O § 10 do art. 10 da Lei nº 9.656/1998 estabelece que as tecnologias avaliadas e recomendadas positivamente pela Conitec, cuja decisão de incorporação ao SUS já tenha sido publicada, serão incluídas no rol de procedimentos e eventos em saúde suplementar da ANS no prazo de até sessenta dias. Essa mesma regra está prevista no artigo 33 da Resolução Normativa 555/2022 da ANS, que dispõe sobre o rito processual de atualização do rol de procedimentos.

A fórmula à base de aminoácidos recebeu recomendação positiva da Conitec e foi formalmente incorporada ao SUS desde 2018, por meio da Portaria nº 67/2018 do Ministério da Saúde. Portanto, mesmo não constando ainda do rol da ANS no momento da negativa de cobertura, a tecnologia já havia sido reconhecida como tratamento necessário e eficaz para a alergia à proteína do leite de vaca em crianças de zero a vinte e quatro meses.

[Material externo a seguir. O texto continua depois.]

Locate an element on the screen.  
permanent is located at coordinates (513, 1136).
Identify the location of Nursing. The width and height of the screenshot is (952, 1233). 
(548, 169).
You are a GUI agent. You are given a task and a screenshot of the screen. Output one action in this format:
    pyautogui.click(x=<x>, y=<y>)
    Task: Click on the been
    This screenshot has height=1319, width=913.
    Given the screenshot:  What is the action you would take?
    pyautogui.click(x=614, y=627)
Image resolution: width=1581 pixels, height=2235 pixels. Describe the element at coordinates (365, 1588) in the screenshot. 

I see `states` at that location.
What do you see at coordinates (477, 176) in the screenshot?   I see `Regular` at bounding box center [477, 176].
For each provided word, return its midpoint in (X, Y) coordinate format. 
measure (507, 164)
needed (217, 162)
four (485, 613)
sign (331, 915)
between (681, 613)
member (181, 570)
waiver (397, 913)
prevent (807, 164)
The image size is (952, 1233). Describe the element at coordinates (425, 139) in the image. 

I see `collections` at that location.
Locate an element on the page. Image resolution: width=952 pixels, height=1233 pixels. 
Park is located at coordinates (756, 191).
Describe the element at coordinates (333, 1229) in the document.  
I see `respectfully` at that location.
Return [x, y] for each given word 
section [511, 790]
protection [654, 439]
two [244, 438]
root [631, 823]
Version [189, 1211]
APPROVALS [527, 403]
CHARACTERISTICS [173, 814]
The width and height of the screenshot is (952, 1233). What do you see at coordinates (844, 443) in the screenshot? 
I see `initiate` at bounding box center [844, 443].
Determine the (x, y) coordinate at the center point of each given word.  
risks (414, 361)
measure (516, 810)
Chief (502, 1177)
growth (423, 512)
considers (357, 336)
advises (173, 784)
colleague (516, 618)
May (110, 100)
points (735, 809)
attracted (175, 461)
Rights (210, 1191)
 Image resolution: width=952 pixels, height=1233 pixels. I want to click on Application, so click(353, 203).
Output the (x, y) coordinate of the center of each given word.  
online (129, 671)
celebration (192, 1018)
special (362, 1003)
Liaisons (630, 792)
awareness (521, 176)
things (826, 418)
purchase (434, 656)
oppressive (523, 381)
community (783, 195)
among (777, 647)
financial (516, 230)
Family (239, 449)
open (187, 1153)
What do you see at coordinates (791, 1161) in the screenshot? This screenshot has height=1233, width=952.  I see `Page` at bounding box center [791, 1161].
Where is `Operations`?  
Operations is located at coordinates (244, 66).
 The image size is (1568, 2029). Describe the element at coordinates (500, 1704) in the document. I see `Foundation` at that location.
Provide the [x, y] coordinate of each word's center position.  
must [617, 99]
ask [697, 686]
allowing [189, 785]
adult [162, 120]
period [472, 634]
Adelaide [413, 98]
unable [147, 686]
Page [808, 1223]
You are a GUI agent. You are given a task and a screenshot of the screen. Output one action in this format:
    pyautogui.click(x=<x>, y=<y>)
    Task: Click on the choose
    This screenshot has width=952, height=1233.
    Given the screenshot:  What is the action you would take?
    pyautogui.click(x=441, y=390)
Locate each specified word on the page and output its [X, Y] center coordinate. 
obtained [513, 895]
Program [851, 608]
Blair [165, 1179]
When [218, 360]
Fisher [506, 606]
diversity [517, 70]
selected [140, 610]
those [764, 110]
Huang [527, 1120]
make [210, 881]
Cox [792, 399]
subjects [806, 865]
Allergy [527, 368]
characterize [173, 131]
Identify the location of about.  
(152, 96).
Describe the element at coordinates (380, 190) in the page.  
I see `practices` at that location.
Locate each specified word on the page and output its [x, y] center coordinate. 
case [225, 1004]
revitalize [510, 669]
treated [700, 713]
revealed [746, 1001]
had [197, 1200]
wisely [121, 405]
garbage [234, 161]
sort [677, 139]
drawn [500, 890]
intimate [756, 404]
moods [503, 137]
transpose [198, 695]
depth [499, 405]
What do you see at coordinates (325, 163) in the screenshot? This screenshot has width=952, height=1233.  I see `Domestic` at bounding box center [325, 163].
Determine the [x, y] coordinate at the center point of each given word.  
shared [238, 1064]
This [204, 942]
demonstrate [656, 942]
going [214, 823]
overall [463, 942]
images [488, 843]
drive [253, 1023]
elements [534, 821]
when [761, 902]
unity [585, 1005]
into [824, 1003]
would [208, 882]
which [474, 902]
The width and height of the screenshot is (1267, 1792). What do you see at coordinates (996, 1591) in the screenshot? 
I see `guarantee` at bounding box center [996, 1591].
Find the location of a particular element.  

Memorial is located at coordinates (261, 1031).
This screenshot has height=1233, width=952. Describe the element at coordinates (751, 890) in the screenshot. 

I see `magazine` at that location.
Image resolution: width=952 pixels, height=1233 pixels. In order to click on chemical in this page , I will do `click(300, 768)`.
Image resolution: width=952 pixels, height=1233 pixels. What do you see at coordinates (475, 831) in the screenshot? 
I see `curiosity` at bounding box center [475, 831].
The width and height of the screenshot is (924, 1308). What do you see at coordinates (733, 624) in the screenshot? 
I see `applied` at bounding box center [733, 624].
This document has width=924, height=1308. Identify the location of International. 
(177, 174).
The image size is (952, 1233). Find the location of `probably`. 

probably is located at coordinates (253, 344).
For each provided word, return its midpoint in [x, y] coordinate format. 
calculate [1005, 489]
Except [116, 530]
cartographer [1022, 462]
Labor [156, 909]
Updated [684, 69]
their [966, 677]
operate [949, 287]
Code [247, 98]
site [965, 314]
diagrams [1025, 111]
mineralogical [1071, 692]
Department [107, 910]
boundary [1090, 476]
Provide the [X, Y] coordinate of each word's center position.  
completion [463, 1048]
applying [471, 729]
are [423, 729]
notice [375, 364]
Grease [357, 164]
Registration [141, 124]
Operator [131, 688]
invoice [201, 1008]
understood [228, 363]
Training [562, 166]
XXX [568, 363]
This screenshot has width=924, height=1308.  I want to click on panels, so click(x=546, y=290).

Com base nesses fundamentos, o STJ concluiu que a operadora de plano de saúde tem obrigação de fornecer a fórmula à base de aminoácidos Neocate para a criança, respeitando, contudo, a limitação etária estabelecida no próprio protocolo terapêutico da Conitec. O tratamento deve ser garantido até que a criança complete dois anos de idade, momento em que, segundo as diretrizes médicas, a necessidade da fórmula especial normalmente cessa.

 

Em suma:

A operadora do plano de saúde é obrigada a cobrir a fórmula à base de aminoácidos (Neocate) para o tratamento de crianças com alergia à proteína do leite de vaca, conforme recomendação da Conitec e incorporação da tecnologia ao SUS, limitada até os dois anos de idade. 

STJ. 3ª Turma. REsp 2.204.902-RJ, Rel. Min. Nancy Andrighi, julgado em 4/11/2025 (Info 870).